# THE PROBLEM:
Copy only this range: the line with "The image size is (1100, 470)." through the final line of the material, inclusive at both ends.

# DATASET CONTENT:
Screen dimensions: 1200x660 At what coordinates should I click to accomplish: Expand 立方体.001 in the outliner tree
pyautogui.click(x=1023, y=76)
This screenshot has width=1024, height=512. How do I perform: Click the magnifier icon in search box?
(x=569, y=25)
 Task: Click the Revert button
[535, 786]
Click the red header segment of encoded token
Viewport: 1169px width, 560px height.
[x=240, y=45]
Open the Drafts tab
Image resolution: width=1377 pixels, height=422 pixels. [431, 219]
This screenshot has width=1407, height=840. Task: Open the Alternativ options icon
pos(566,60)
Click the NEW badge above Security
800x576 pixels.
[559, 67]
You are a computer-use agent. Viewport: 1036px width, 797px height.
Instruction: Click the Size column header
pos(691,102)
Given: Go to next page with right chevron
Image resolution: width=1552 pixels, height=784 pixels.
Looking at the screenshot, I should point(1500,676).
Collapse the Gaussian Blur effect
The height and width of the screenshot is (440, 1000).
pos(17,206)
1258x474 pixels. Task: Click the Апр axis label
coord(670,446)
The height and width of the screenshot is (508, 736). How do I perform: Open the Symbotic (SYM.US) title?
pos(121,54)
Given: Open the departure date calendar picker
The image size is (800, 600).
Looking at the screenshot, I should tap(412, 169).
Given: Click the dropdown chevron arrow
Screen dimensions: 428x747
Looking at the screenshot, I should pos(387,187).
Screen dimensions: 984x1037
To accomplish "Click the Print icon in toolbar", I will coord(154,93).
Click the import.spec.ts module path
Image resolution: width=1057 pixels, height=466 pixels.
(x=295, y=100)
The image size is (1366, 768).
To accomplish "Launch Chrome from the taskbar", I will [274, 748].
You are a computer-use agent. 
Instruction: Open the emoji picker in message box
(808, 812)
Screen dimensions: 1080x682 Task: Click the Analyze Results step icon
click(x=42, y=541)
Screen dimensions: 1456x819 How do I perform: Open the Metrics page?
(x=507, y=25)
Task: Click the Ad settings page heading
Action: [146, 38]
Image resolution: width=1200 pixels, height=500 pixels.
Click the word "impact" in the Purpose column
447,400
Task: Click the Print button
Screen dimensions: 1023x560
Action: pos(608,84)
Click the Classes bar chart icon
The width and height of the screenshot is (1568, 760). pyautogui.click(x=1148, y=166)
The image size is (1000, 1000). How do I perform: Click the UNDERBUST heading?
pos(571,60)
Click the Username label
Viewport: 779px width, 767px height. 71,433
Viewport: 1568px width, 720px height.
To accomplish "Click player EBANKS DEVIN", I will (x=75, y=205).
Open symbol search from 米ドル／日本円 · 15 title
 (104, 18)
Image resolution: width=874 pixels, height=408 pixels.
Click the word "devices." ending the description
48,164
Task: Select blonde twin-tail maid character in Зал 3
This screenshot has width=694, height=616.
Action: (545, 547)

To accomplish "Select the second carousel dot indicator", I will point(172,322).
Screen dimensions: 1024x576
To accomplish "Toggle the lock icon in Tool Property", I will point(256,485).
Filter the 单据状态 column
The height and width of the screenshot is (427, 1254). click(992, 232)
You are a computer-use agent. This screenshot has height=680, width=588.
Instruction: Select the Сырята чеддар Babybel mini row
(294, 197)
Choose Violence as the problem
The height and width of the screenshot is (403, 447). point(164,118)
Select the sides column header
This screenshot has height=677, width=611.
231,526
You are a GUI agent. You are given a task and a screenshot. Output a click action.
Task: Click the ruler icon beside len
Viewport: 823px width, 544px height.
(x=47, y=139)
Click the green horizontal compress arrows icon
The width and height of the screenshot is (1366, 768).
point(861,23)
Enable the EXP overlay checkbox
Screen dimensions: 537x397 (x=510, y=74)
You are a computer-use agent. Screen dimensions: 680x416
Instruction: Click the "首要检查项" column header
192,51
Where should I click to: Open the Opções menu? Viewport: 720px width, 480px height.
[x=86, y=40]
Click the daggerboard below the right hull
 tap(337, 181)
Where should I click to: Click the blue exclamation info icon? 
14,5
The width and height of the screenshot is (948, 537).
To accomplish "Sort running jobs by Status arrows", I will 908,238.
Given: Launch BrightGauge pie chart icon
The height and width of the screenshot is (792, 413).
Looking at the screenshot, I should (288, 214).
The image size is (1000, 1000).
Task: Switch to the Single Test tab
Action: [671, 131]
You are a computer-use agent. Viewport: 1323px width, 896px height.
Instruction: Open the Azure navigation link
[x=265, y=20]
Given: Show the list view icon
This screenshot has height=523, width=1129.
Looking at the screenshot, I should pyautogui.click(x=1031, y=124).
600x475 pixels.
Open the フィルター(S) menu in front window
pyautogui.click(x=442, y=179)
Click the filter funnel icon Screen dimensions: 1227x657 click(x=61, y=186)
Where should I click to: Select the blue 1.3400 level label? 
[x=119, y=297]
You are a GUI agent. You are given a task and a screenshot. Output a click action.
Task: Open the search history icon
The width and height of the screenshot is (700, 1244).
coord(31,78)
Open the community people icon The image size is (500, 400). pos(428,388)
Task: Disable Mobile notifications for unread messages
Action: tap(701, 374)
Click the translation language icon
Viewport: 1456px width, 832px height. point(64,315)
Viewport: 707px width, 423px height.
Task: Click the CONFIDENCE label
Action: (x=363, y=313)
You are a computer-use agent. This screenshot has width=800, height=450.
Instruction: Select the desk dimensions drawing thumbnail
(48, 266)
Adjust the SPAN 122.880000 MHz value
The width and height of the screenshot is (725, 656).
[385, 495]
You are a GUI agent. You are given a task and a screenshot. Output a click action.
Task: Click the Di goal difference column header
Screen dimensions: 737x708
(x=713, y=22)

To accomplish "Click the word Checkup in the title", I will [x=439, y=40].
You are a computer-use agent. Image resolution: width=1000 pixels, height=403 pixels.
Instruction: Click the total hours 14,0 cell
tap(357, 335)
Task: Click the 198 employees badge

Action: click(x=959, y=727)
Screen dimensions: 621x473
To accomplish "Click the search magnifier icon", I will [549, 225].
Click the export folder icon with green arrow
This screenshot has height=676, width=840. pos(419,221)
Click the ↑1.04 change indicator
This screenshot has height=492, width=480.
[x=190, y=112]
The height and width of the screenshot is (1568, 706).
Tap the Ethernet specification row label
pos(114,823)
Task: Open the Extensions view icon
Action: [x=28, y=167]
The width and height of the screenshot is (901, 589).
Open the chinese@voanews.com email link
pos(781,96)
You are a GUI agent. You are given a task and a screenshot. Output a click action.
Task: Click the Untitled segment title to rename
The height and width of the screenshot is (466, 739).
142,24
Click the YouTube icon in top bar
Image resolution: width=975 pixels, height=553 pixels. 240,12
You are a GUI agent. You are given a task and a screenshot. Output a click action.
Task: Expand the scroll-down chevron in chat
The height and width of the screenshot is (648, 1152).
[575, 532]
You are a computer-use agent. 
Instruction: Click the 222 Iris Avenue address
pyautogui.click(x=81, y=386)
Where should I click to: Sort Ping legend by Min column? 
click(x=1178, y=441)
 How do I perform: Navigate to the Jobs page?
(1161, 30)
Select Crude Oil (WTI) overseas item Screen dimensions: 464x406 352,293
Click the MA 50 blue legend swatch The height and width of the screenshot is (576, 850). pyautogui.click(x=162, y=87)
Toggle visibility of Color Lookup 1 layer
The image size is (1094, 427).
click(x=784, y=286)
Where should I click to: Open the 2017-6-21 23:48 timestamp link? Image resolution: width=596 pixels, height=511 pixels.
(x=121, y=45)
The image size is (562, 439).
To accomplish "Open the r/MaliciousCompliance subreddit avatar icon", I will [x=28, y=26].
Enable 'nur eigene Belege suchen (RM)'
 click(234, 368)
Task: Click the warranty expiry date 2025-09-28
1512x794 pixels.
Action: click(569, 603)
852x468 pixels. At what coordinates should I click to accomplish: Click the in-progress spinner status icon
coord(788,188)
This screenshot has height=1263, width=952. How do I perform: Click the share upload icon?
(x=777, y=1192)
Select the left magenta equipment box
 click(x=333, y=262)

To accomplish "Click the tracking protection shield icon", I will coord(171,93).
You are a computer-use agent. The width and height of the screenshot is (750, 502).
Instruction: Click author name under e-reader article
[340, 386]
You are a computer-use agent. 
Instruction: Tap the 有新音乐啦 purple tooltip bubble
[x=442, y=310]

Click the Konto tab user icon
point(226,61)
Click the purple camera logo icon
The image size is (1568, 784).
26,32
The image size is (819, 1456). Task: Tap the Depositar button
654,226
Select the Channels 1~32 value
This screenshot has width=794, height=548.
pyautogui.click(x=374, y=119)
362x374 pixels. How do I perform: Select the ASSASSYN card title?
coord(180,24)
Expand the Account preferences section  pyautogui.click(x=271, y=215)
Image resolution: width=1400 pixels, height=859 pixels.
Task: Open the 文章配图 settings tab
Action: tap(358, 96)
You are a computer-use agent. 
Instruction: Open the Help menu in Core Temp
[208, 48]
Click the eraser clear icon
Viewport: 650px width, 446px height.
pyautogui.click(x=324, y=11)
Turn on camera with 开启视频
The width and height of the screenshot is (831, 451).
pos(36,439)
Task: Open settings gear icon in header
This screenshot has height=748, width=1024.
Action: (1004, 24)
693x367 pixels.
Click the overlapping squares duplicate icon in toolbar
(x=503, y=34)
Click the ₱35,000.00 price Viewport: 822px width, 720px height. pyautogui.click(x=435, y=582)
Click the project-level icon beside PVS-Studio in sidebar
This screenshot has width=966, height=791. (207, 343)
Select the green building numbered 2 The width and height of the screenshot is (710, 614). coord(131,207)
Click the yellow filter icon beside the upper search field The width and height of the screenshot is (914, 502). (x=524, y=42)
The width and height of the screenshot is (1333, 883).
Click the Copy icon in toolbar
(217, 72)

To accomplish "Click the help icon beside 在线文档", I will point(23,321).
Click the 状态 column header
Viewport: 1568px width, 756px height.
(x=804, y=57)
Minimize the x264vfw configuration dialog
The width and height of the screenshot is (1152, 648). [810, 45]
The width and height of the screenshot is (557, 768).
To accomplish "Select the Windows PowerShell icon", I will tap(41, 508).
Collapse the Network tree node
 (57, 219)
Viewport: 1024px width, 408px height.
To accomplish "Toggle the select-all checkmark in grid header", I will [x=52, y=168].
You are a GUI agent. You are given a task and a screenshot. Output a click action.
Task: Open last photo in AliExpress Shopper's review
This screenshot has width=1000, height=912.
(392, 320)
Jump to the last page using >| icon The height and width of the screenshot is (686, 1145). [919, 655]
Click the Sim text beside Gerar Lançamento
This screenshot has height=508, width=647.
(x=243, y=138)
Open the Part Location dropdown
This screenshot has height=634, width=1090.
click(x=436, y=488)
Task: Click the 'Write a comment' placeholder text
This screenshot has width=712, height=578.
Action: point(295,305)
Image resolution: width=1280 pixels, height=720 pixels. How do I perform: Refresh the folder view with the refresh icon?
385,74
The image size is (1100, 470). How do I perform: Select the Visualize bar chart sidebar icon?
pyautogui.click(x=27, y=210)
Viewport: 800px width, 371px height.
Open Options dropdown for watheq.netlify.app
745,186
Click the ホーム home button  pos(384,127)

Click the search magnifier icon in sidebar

# SOLUTION TO THE PROBLEM:
The image size is (1100, 470). How do I perform: Select the Visualize bar chart sidebar icon?
pyautogui.click(x=27, y=210)
Viewport: 800px width, 371px height.
Open Options dropdown for watheq.netlify.app
745,186
Click the ホーム home button  pos(384,127)

Click the search magnifier icon in sidebar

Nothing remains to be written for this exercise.